The ECB and the Fed differ at many levels, including their respective mandates (the latter is charged with  maintaining full employment as well as price stability ) and the frequency of policy-setting meetings (one a month for the ECB but only eight a year for its US counterpart). The Fed’s Open Market Committee, which sets monetary policy, has twelve voting members and releases minutes of its deliberations, including the voting pattern, whereas the ECB Governing Council’s  membership is double that, with no published minutes, at least to date. They do have one thing in common though- press conferences hosted by the Head of the institution- although the Fed has only recently adopted that practice and limits it to one a quarter, as against the ECB’s regular slot on the first Thursday of the month.

The press conferences also differ markedly however. Ben Bernanke has held court at all of the Fed’s to date, and things may change when Janet Yellen takes over, but  there is a much more open  atmosphere than in Frankfurt and it probably reflects more than the personalities involved. This may in part be due to the nature of the audience, which is smaller in number than for the ECB and made up largely of ‘Fed-watchers’, who like the Kremlinologists of old are attentive to the slightest hint of any change in policy. Few, if any, foreign journalists appear to be present and the questions are usually to the point and illicit equally straightforward responses from the Chairman. One senses that there is an implicit belief that the population have a right to know what the Fed is thinking and the questioners seek to tease out any areas where there is a lack of clarity, although of course central bankers are not omniscient and any statement of intent is always contingent on events.

The ECB conference is more formulaic ( the President opens by reading a much longer statement than that issued by the Fed ) and the atmosphere feels very different, at last as viewed on television,  with the ECB President often striking a defensive and sometimes peevish tone, with attempts to justify past policy decisions (‘ the events of the past month have vindicated our  stance’). One is always left with the impression of an audience seeking to illicit answers from a Bank reluctant to elaborate,  which leaves an unsatisfied taste.
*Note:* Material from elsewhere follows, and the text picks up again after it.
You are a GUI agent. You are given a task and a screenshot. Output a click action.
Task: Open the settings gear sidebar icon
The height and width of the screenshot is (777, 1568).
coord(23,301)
A good case in point is OMT, which is regularly raised and is met with the response that all has been explained at some earlier meeting  although if that were the case the question would not arise. The sheer numbers involved in setting ECB rates inevitably makes for differing views in the Council and that may explain the President’s  caution in response to some questions but at times the dichotomy between the Bank’s  current stance  and its stated policy aims is glaring; the ECB is  forecasting inflation in 2015 at 1.3%, for example, which does not appear consistent with its definition of price stability (‘below but close to 2%’) and implies monetary policy is too tight, even after the recent rate reduction.

Monetary policy in the euro area is  certainly more pragmatic under Draghi and the ECB has moved a long way from its Bundesbank-centred roots. The  press conference has  also ditched some of  the rituals common in President Trichet’s time, when everyone listened for some key words, like ‘strongly vigilant’, as a signaling mechanism- what’s wrong with saying  that ‘ we are likely to raise rates at the next meeting in the absence of unforeseen events’ rather than use some code?. The questions  also vary in quality and relevance it also has to be said, with some journalists seeking comments on specific country issues which are beyond the remit of the ECB (‘Draghi praises Ireland’s/ Portugal’s/ Italy’s/  stoic adherence to fiscal rectitude’). One final point. President Draghi’s pledge ‘to do whatever it takes to preserve the euro’ was queried by a (German) journalist at one press conference, with the latter pointing out that Governments and ultimately electorates would decide the single currency’s fate. An unusual intervention , highlighting that the ECB is ultimately accountable to the citizens of the  euro area, and that it is their Central Bank.